Rust向け: Kani。 KaniはCBMC上に構築されたRust特有の検証ツールだ。関数に #[kani::proof] をアノテートし、cargo kani を実行する。内部でsymbolic executionを使って、算術オーバーフロー、境界外アクセス、アサーション失敗をチェックする。
#[kani::proof]
fn check_copy_slice() {
let src = kani::any_slice::<u8, 1024>();
let offset: usize = kani::any();
let count: usize = kani::any();
kani::assume(count <= 1024);
let _ = copy_slice(src, src.len(), offset, count);
}
Kaniは、すでにRustのエコシステムにいる場合、最も簡単な入り口だ。cargo と統合され、慣れ親しんだ形式のエラートレースを提供する。
よくある質問
symbolic execution は fuzzing を置き換えますか?
いいえ。fuzzingはランダムな入力を生成し、クラッシュを観察する。

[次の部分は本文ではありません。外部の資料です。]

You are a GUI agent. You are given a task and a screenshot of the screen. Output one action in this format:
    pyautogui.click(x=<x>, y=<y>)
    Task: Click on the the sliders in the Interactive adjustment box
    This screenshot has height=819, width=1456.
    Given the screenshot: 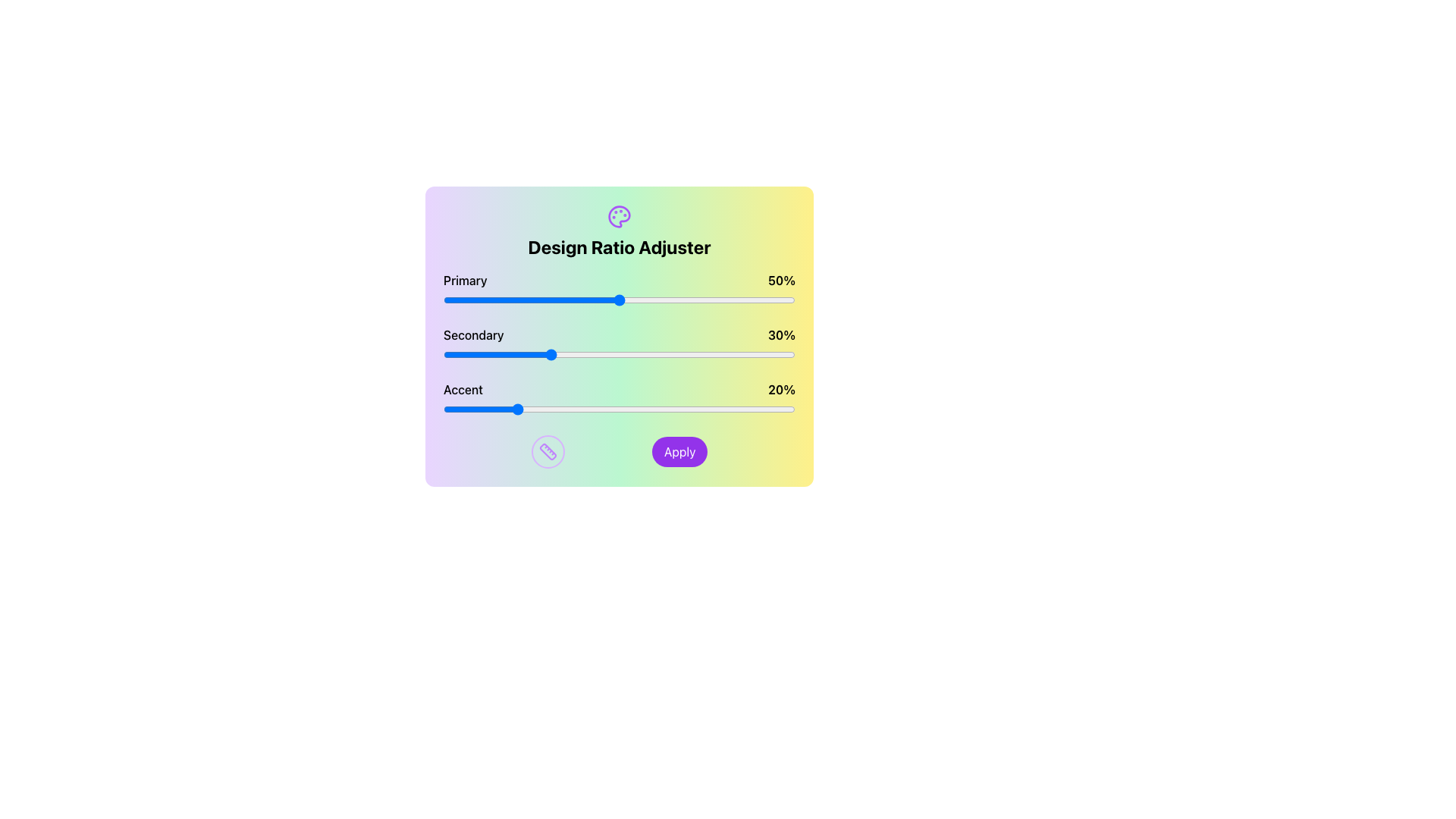 What is the action you would take?
    pyautogui.click(x=619, y=335)
    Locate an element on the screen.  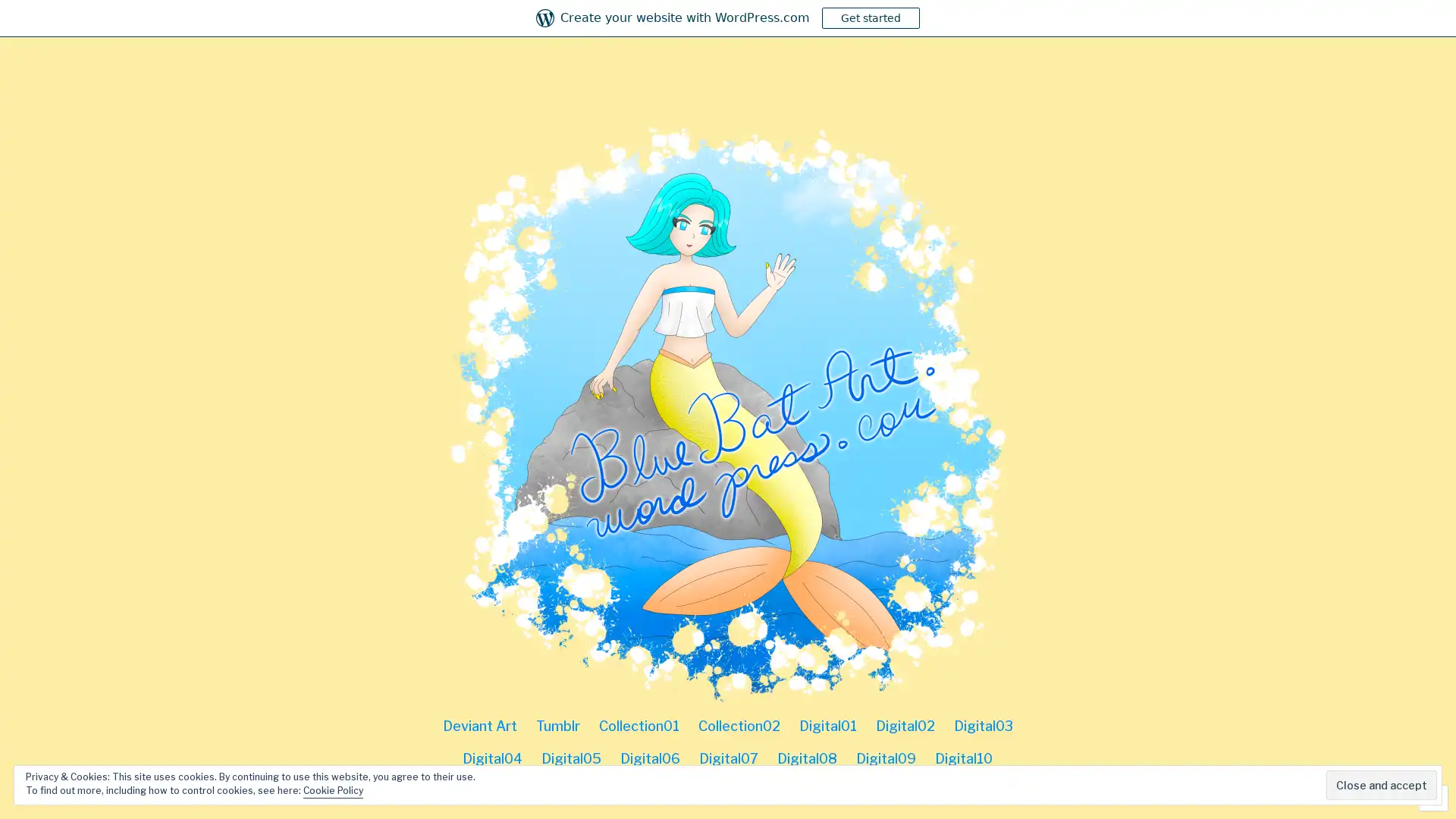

symbolic executionはパスについて推論し、特定の制約を満たす入力を見つける。fuzzingは大規模なプログラムや長時間の実行にスケールする。symbolic executionは、より小さな領域でより深いバグを見つける。両者はうまく連携する。DrillerやQSYMのようなツールは両方を組み合わせ、カバレッジにはfuzzingを、到達が難しい分岐にはsymbolic executionを使う。
symbolic execution はコードにバグがないことを証明できますか?
制限付きのプログラム、つまり境界のないループもなく外部依存関係もない場合にのみ可能だ。ほとんどの本番コードに対して、symbolic executionはパス深度の制限まで、特定のバグクラスが存在しないことを証明できる。全体の正しさを証明することはできない。
実行にはどれくらい時間がかかりますか?
小さな関数で数分から数時間。symbolic executionはCIのスピードデーモンではない。重要なセキュリティ関数、パーサー、境界チェックコードで実行する。Webフレームワーク全体をsymbolic executionしようとしない。
1つの関数から始めよう
codebase全体をsymbolic executionする必要はない。バグが発生すると痛い1つの関数を選ぶ。パーサー。認可チェック。バッファコピー。
KLEEのハーネス、angrスクリプト、またはKaniの証明を書く。実行する。自分がテストを書かなかった入力を見つけるのを見る。バグを修正する。より安心して眠る。
目標はテストを置き換えることではない。テストカバレッジ94%が安全性94%を意味するふりをやめることだ。symbolic executionが隙間を見つける。テストでは決して見つけられない。